The Central Bank is proud to have played a very important part in that history. From the administration of exchange controls, to the management of the sovereign debt market, from decimalisation, to the Euro changeover. 

Throughout all of this time, guided by the 1942 Central Bank Act, our constant and predominant aim has been the welfare of the people as a whole.

It's also worth noting the direct historical links of the Central Bank's early leaders to the important event we have recently commemorated. Our first Governor, Dr Joseph Brennan, was introduced to Michael Collins during the War of Independence and was financial advisor to the team negotiating the Anglo-Irish Treaty. 

Bringing things back to our current role, we act as the agent for the Minister of Finance in issuing all Irish coins, both circulating and commemorative. 

The Central Bank's predecessor, the Currency Commission, issued the first Irish proof set in 1928 and we have issued commemorative coins over the decades to mark both key moments in our history as well as the individuals who helped shape it. 

In April 1966, we issued a commemorative silver ten-shilling coin to mark the 50th anniversary of the 1916 Easter Rising.

We take great pride in the issuing of such commemorative coins. It is an important element of our public service role and is a unique way to pay tribute to individuals and events of national importance. 

Earlier this year, we commemorated Dr Kathleen Lynn, in recognition of her outstanding medical career, her forward-thinking approach to the rights of women and of the poor, her involvement in the 1916 rising and her humanitarian work particularly with the young and poor of Dublin city.

And most recently we issued the final coin in our Modern Musicians series which contained coins for Irish musical legends Luke Kelly, Phil Lynott and Rory Gallagher.

The coin we're launching today was designed by by the very talented artist Mary Gregoriy, following a design competition. According to Mary, the '100' refers to both the euro denomination as well as the 100 years since the establishment of the State, and she has written the words "Saoirse in Éireann 1922-2022" on the straight side of the harp.

Her design uses the symbol of the harp, one of the most recognisable symbols of Ireland.

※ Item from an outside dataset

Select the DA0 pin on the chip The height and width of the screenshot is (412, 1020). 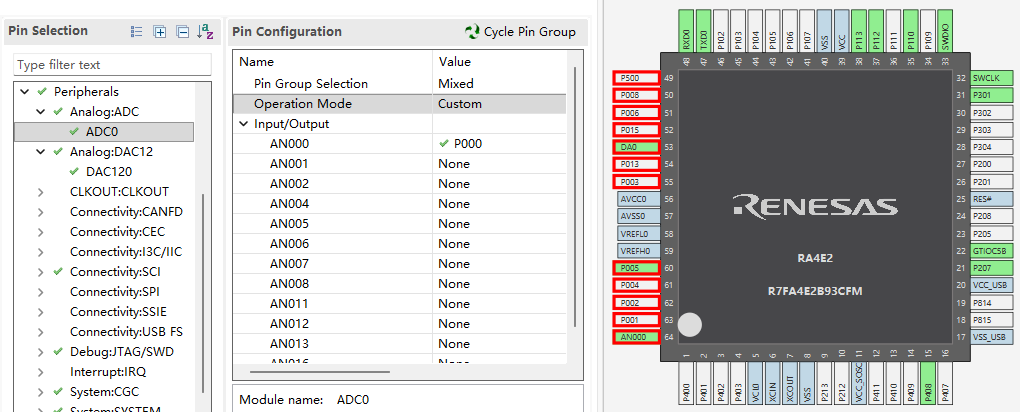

It is very stylised and simplified because the coin is no bigger than your thumbnail and she wanted to keep it simple. 

The use of the Harp, as our national symbol, reflects the importance of music and culture to the people of Ireland and allows the coins to be immediately identifiable as Irish. One simple spiral adorns the curved side of the harp and the straight side has text as its pattern. 

Production of this coin is limited to 750 pieces.

We have also produced an Annual Mint Set for 2022, which commemorates the foundation of the Irish State.

Before I finish, I want to thank some of the people who've helped to organise this morning's event.   

I want to thank The National Library for hosting us this morning. 

I want to pay tribute to the Central Bank's Currency Centre team for the immense work they do each year on the collector coin series. 

I'd like to acknowledge the ongoing work of the Numismatic Advisory Panel who support the Bank's collector coin programme. 

And finally, I'd like to congratulate the Department of Finance on its own centenary this year.